### To-do list
1. Update the wedding planning thread by rewriting the stretch from "Then one should" through "[https://www.theknot.com/](https://www.theknot.com/)" with "business" in place of "company".
2. Continue the wedding planning thread from its last line.

### Source excerpt
★ ★ ★ ★ ★ ★ ★

Then one should go the extra mile on purpose to make them feel disrespected.

------
RNeff
There is an entire website based company based on this topic.
[https://www.theknot.com/](https://www.theknot.com/)

------
IpV8
Go on to your fiance's phone, computer, router, etc and block all of the
wedding marketing engines from showing up in her google searches. This
includes, but is not limited to, theknot, pinterest, etc. This will
singlehandedly reduce cost and stress more than any other single action.

------
IanDrake
[https://www.perfecttableplan.com](https://www.perfecttableplan.com)

Last I knew this was a solo dev doing great work.

------
ecesena
Pinterest - inspirations, style, even share mood boards if you need. You can
use “secret boards” to keep it for yourself.

★ ★ ★ ★ ★ ★ ★

### Raw data
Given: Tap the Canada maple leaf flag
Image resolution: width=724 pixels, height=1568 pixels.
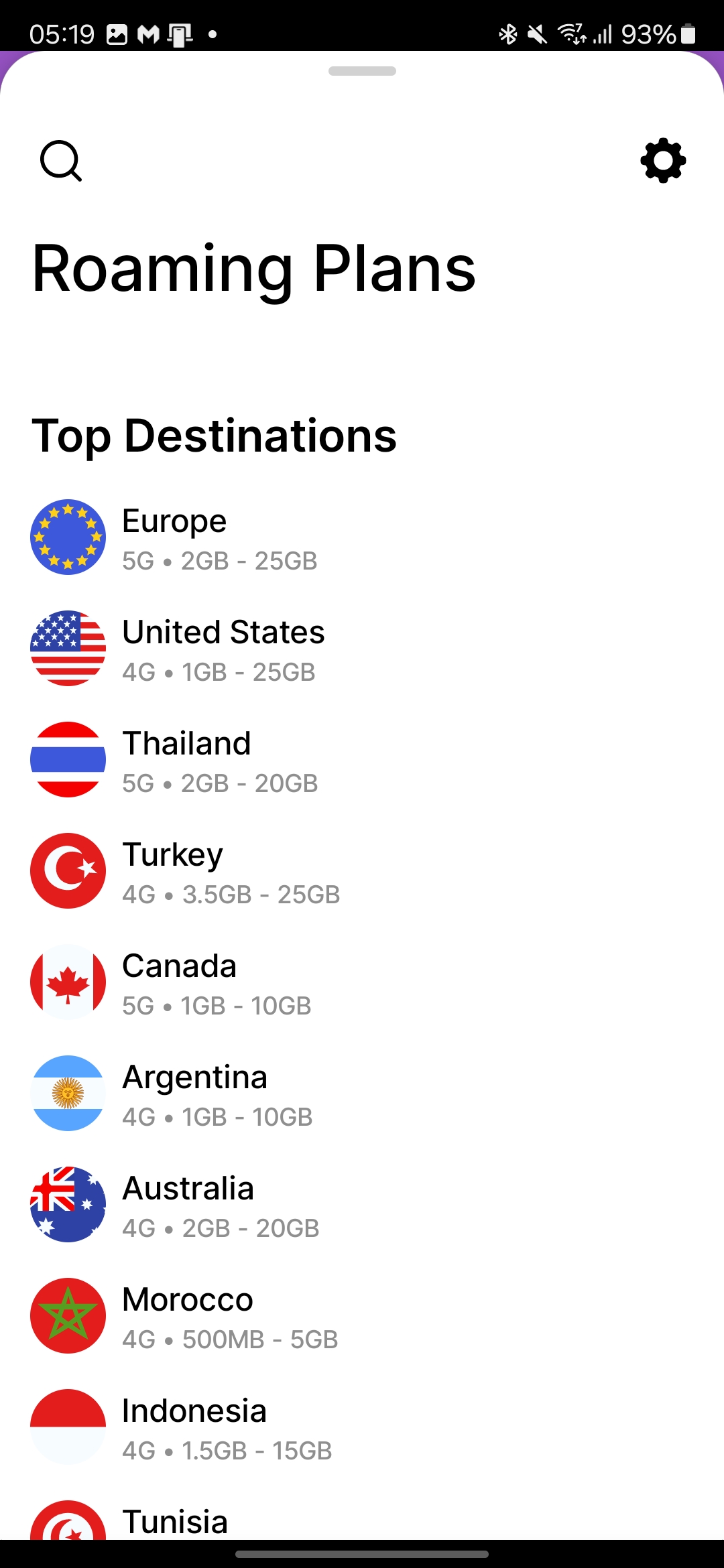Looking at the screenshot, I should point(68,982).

★ ★ ★ ★ ★ ★ ★

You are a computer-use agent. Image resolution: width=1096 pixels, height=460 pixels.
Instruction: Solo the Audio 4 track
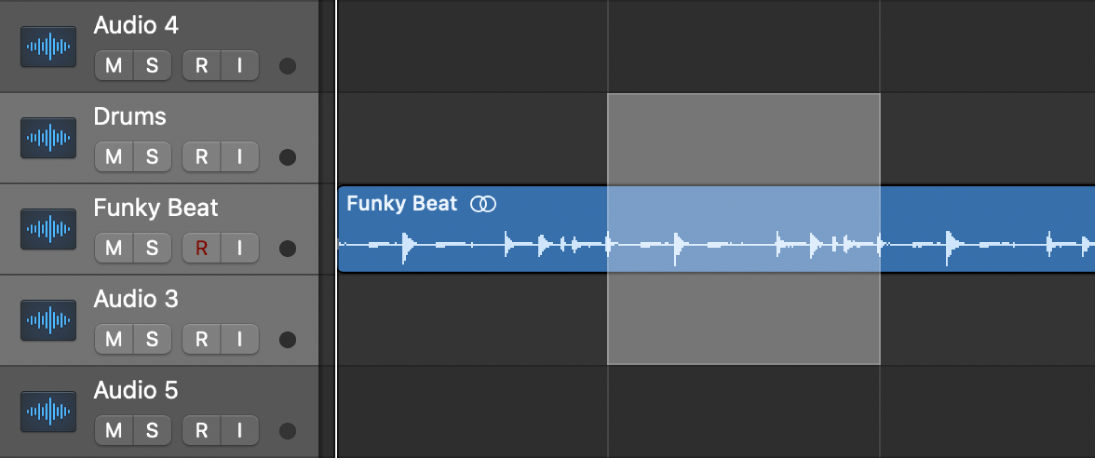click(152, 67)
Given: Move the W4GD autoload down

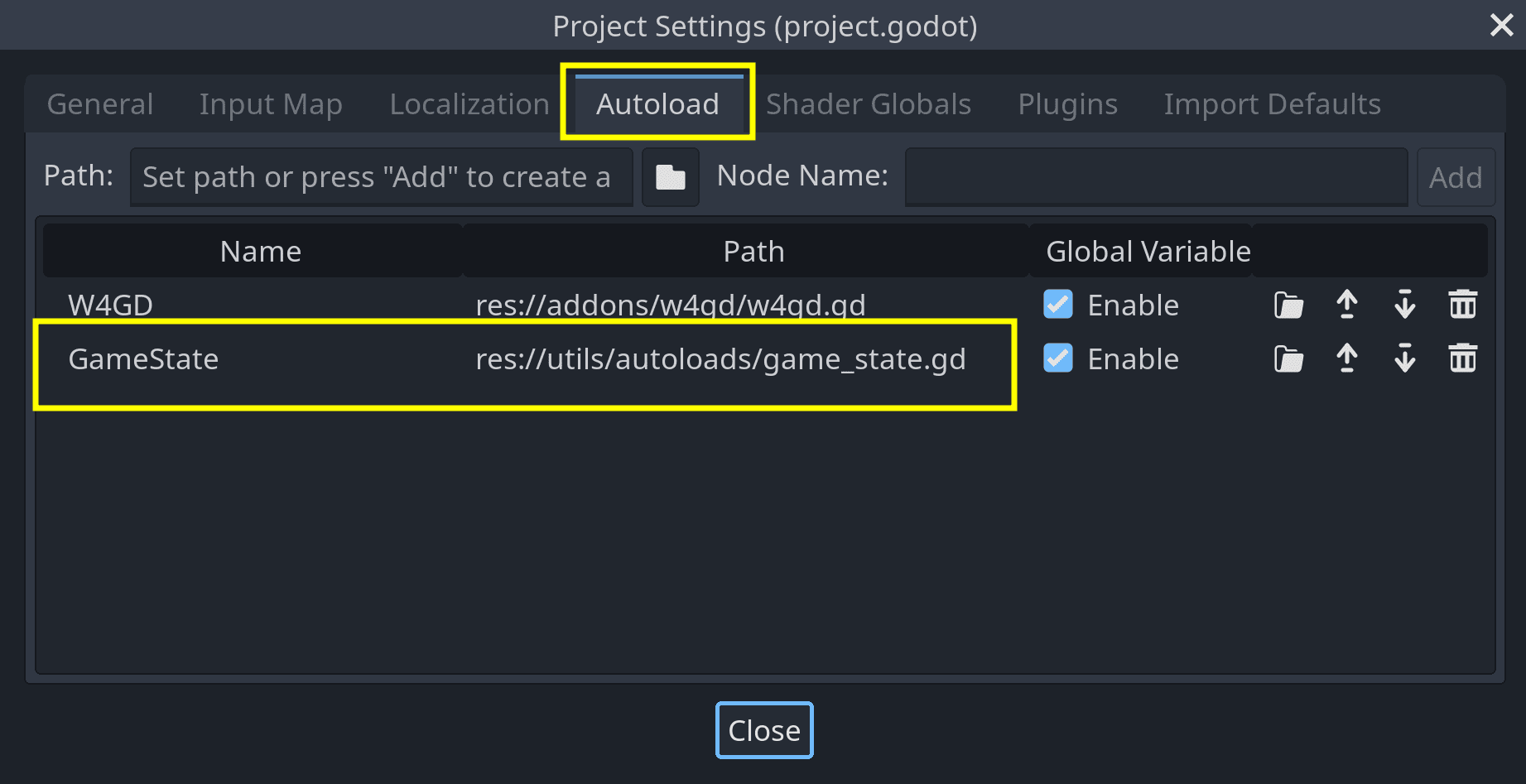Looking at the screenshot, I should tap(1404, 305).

★ ★ ★ ★ ★ ★ ★

### Per-task outputs
1.
Then one should go the extra mile on purpose to make them feel disrespected.

------
RNeff
There is an entire website based business based on this topic.
[https://www.theknot.com/](https://www.theknot.com/)

2.
theknot - hustle free website and many other tools

zola - if you need online registry

minted - physical cards, they’re also integrated with the know so you can have
some website templates in style with the cards.

paperless - decently cool emails instead of physical cards.

Congrats, and enjoy the process!

------
quickthrower2
See also
[https://news.ycombinator.com/item?id=16123393](https://news.ycombinator.com/item?id=16123393)

------
wyatt888
Am a guest to a wedding using withjoy.com. It's been nice from the guest side
of the fence...